November 18, 2008

Chief Editor at Iraqi TV Channel: In an article published in the liberal Arab e-journal Elaph, Muhammad al-Ta’i, chief editor at the Basra-based liberal Iraqi satellite TV channel Al-Fayhaa, writes that the slogans promoted by Arab dictatorships have left their citizens traumatized. He concludes his article with a plea to leave slogans aside and to consider the true common good.

Following are excerpts from the article:(1)     

“Give a Dirham and Kill a Zionist!”

“‘Give a dirham and kill a Zionist!’ This slogan used to be inscribed on the walls of elementary schools in Iraq, like the Al-Mirbad Elementary School in Al-Khandaq and the Al-Futuwwa School in the Al-Jumhuriyya neighborhood in Basra.
“When I was young, I used to collect the requested dirham – which was 50 fils – by putting aside 10 fils each day from my daily allowance. This way, at the end of the week, I could give [the dirham] to the school, after I had deprived myself of eating the tasty sweet called burmah, settling for buying half a sambusa, or bread and chickpea soup for just 15 fils, in my attempt to implement the ‘nationalist’ slogan!
“When we grew up, learned, and became aware of the true facts, it didn’t take long before we discovered that this ‘nationalist’ slogan, like the others, was a lie. And so were the ‘Nationalist and Pan-Arab Education’ books that were distributed by the ruling Ba’th party in order to play with our feelings and emotions and to steal our dirhams – just as [the Ba’th party] stole our oil for four decades, while the pockets of those who proposed and inscribed the slogan were lined with our dirhams!”

“Hundreds of Thousands of Iraqis Disappeared Because of ‘Love of Nation'”

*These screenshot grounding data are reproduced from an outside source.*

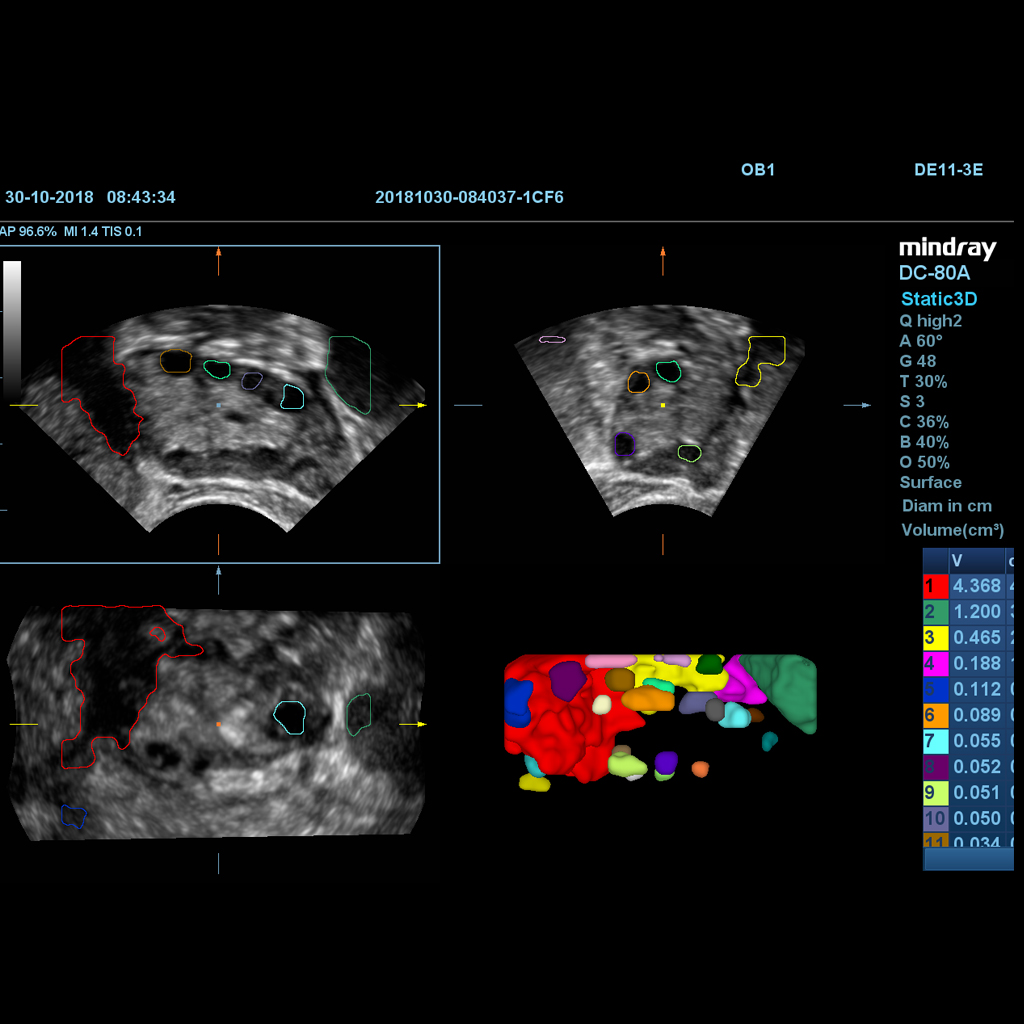Click the orange up arrow above the top-right view

pyautogui.click(x=662, y=261)
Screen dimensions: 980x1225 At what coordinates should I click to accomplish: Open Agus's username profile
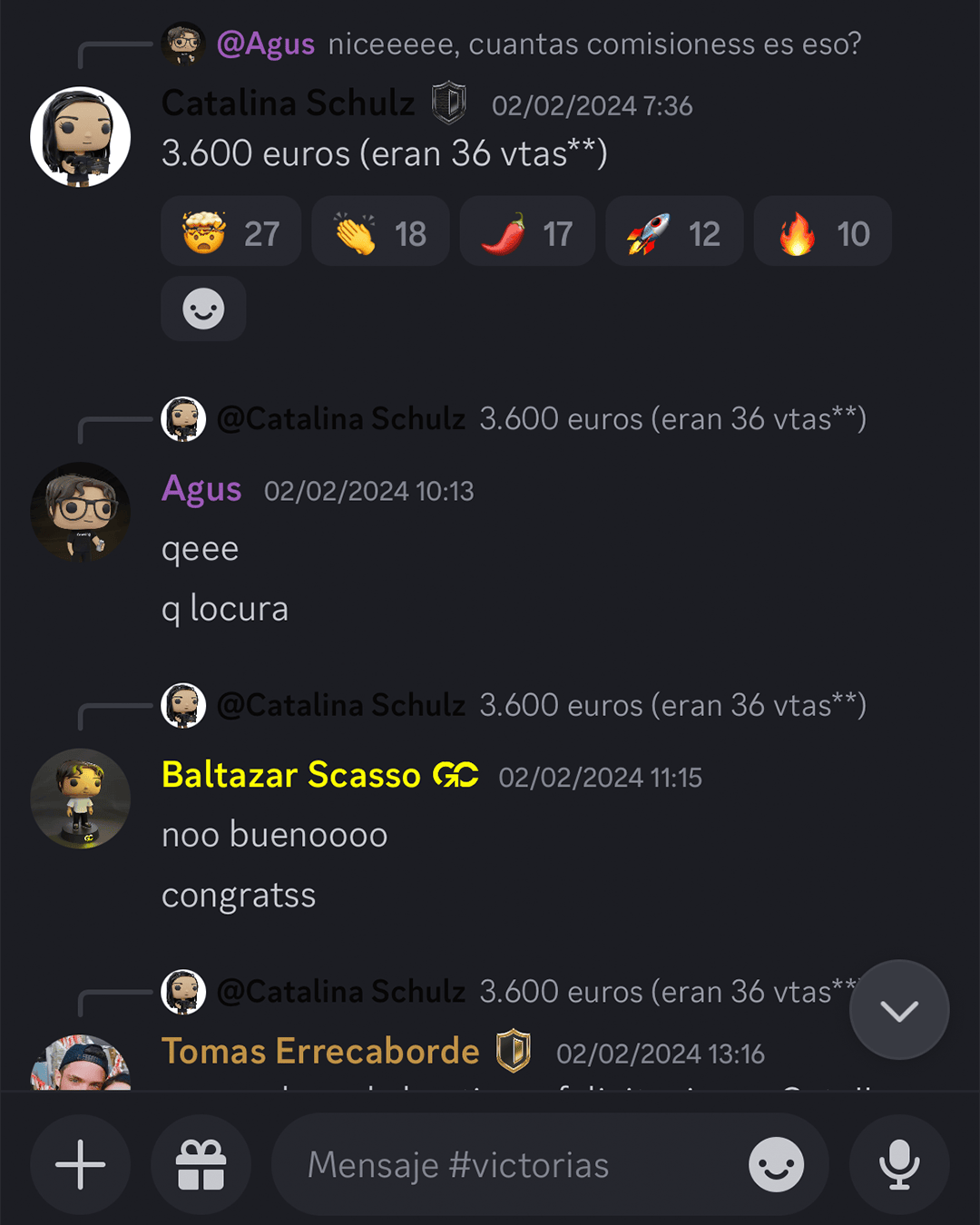point(201,490)
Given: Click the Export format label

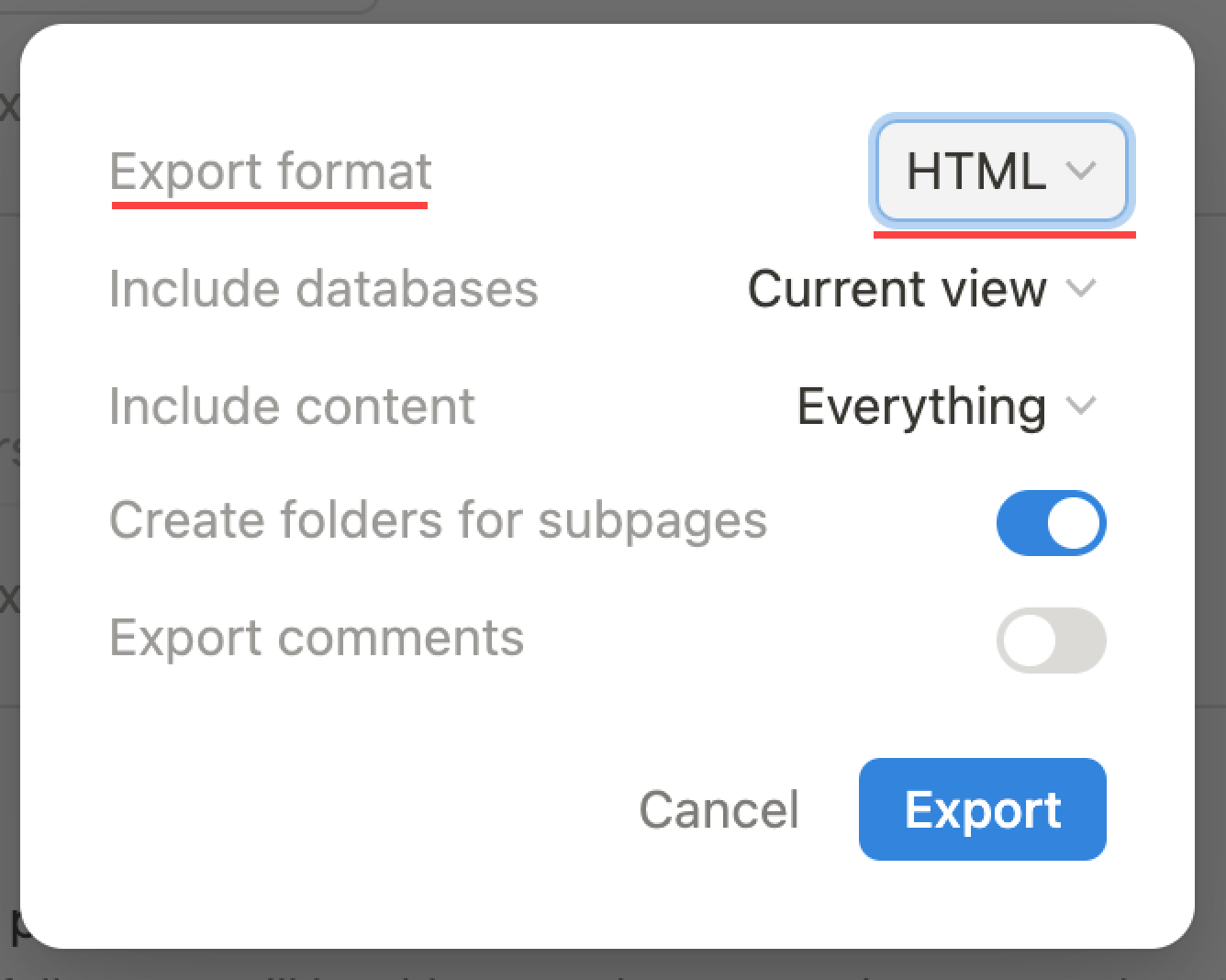Looking at the screenshot, I should pyautogui.click(x=271, y=171).
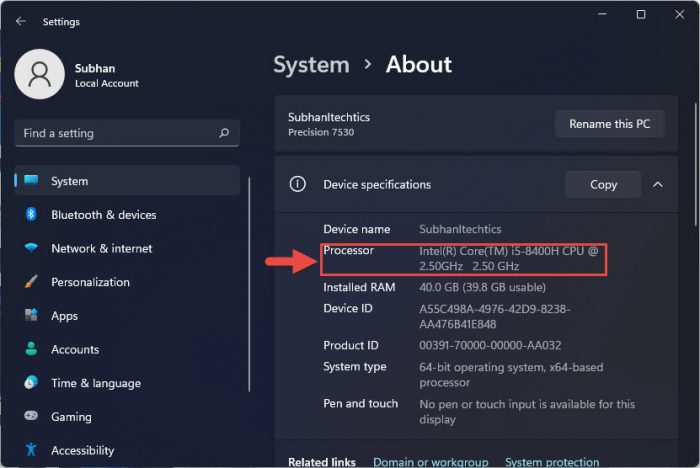
Task: Open the System protection link
Action: click(552, 462)

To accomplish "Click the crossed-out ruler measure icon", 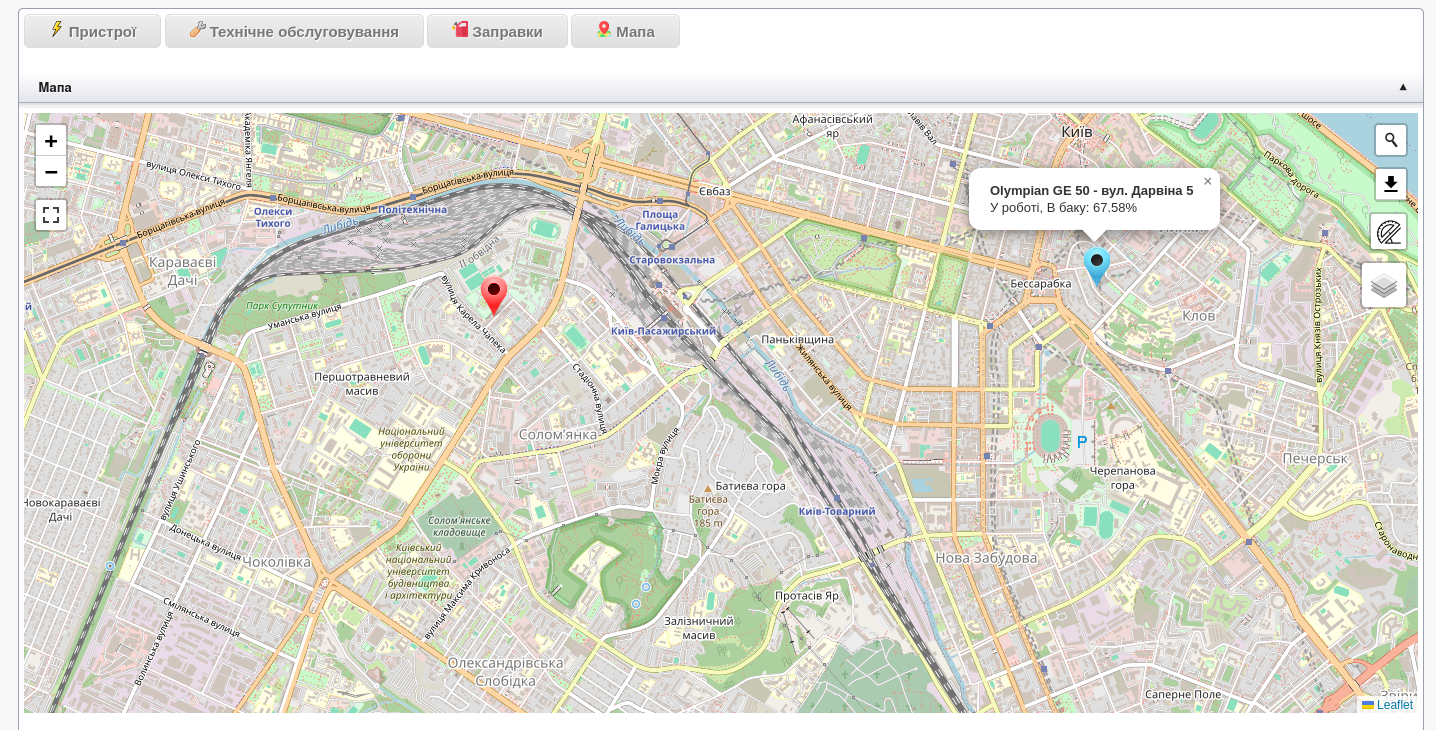I will (1389, 232).
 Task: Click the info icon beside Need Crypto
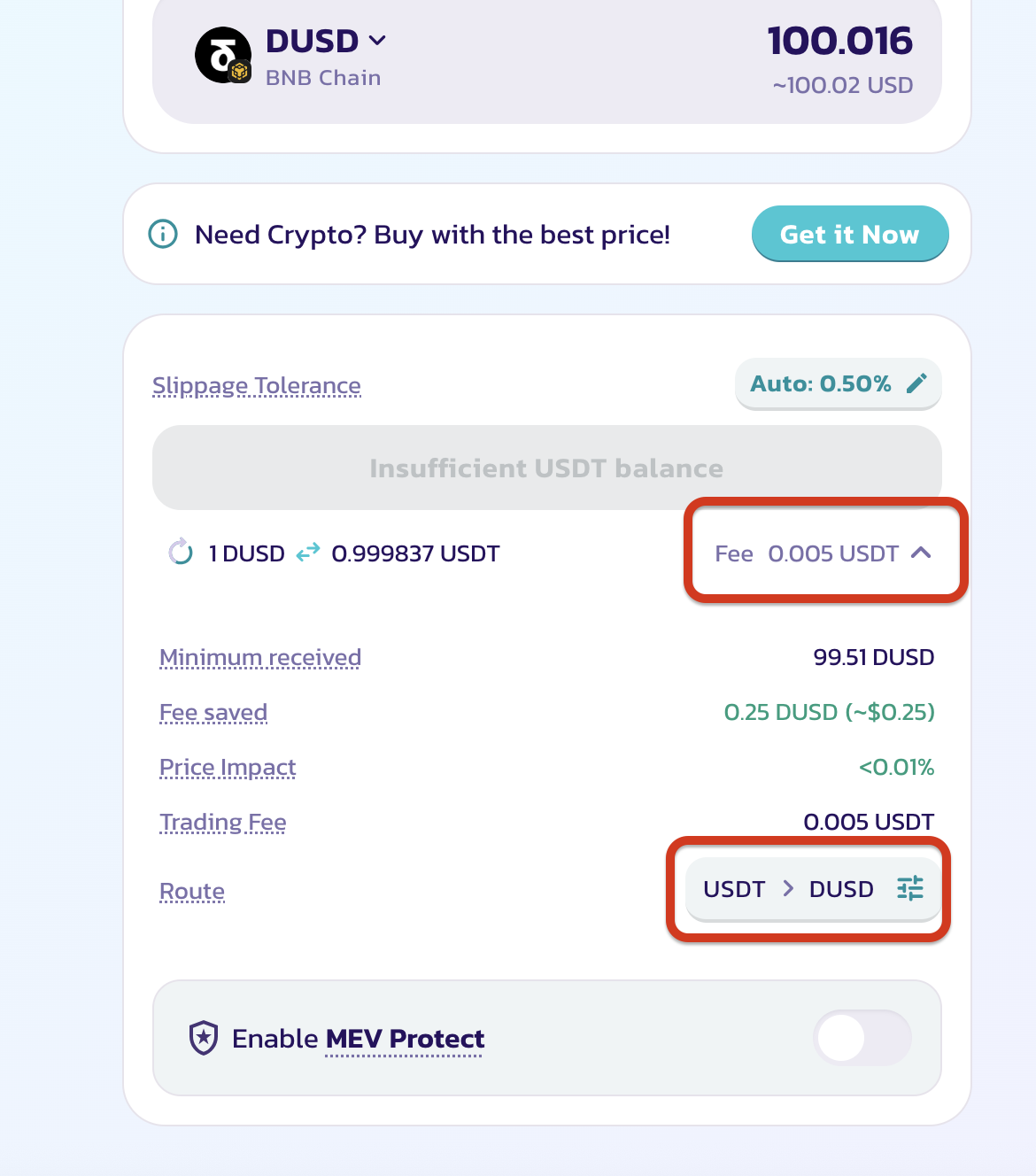(163, 235)
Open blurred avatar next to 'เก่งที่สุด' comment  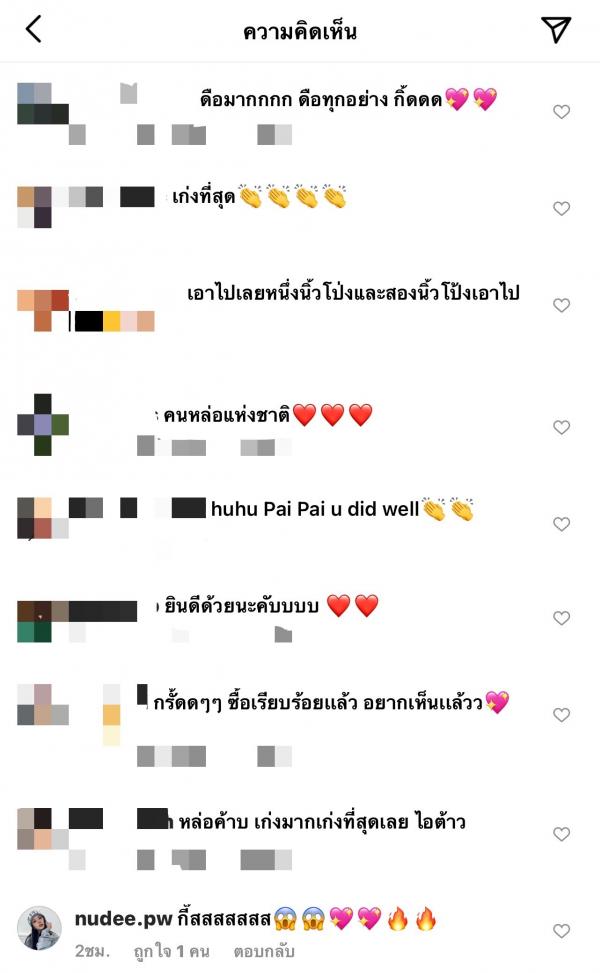[x=34, y=207]
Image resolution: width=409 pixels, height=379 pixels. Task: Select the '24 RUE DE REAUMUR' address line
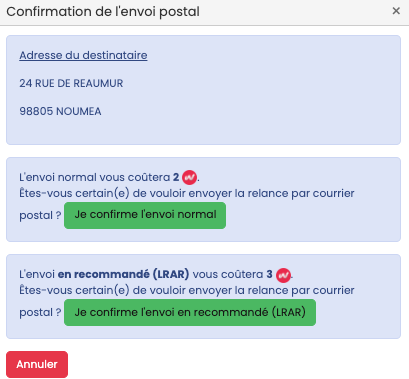(x=71, y=83)
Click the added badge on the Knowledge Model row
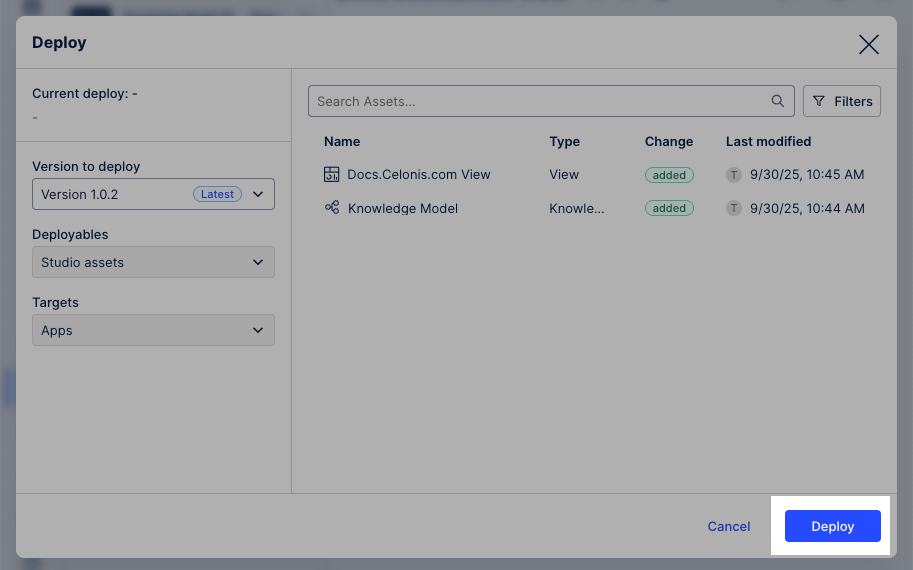Image resolution: width=913 pixels, height=570 pixels. point(669,208)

“The terms ‘collaboration,’ ‘[dirty] machinations,’ ‘treason,’ and, [on the other hand,] ‘the good of the nation,’ ‘nationalism.’ and ‘love of nation’ used to be repeated constantly, with only the government knowing the standards and principles that explained and governed them – the same government that sacrificed the entire people in the name of defending national unity. This is what the leader of the previous regime did in his wars in the name of nationalism – those ‘nationalist’ wars that were nothing but defense of the dictator’s throne.
“Hundreds of thousands of Iraqis disappeared because of ‘love of nation,’ and millions emigrated in an attempt to save themselves from the dictator’s ‘nationalism.’
“This scene is still being repeated in many Arab countries. We would see the ‘citizens’ of these countries executed, arrested, and tortured for treason because they had (supposedly) made contact with foreigners. At the same time, the state-owned newspapers in those countries would write about the government’s ‘nationalism’ when they achieved some diplomatic victory – through a deal with that same country that [ordinary] citizens had been executed for having contacts with…”

People Were Left with “A Restricted Manner of Thinking Based on a Huge Number of Slogans”

“All of these contradictions left the citizens everywhere – and especially in Iraq – in a state of confusion. These contradictions cast them into a cultural crisis and a restricted manner of thinking based on a huge number of slogans…
“Perhaps the issue of accords with [other] states is the best example of this – especially those accords or understandings with the countries called ‘colonialist,’ or described as ‘imperialist.’ In general, these accords were depicted as treason, or those who signed them were accused of being foreign agents.
“This left the traumatized citizens with the following questions: Should the government of Qatar be considered treasonous and a collaborator in the eyes of its people, given that the U.S. has its largest military base there? Should Saudi Arabia be considered a collaborator because of its excellent and warm strategic relations with the U.S.? Is Jordan a collaborator and a traitor because of its direct relations with Israel? And should the same be applied to Egypt, the land of Arabism?…
“It is difficult to get clear answers to these questions, [given] the accumulation of slogans and the traumas the citizens receive from their governments. Thus, the citizen is afflicted with despondency, hopelessness, and terminological confusion – like between ‘nationalism’ and ‘collaboration,’ or between ‘sovereignty’ and ‘subservience [to foreign powers].’
“In this way, talk about sovereignty becomes preferable to attaining the good of the nation and of the citizens. The traumatized citizen does not know that [true] subservience [to foreign powers] is when his children starve and die of illness and become mentally disturbed due to poverty – while he walks on a sea of oil! And he doesn’t know that [true] independence is improved living standards, good education, and free quality health care…
“Let us leave the slogans to those who want to shout them repeatedly, so we can get back the dirhams that were stolen in the name of the slogan with which I opened this article – and likewise the dinars that are stolen every day under various designations and terms that are not much different than that slogan.
“This is just a call to think, far removed from the slogans and from the political and psychological traumas that the dictatorships produced [in the past] – and are still producing, to this day.”
(1), November 11, 2008;, November 10, 2008.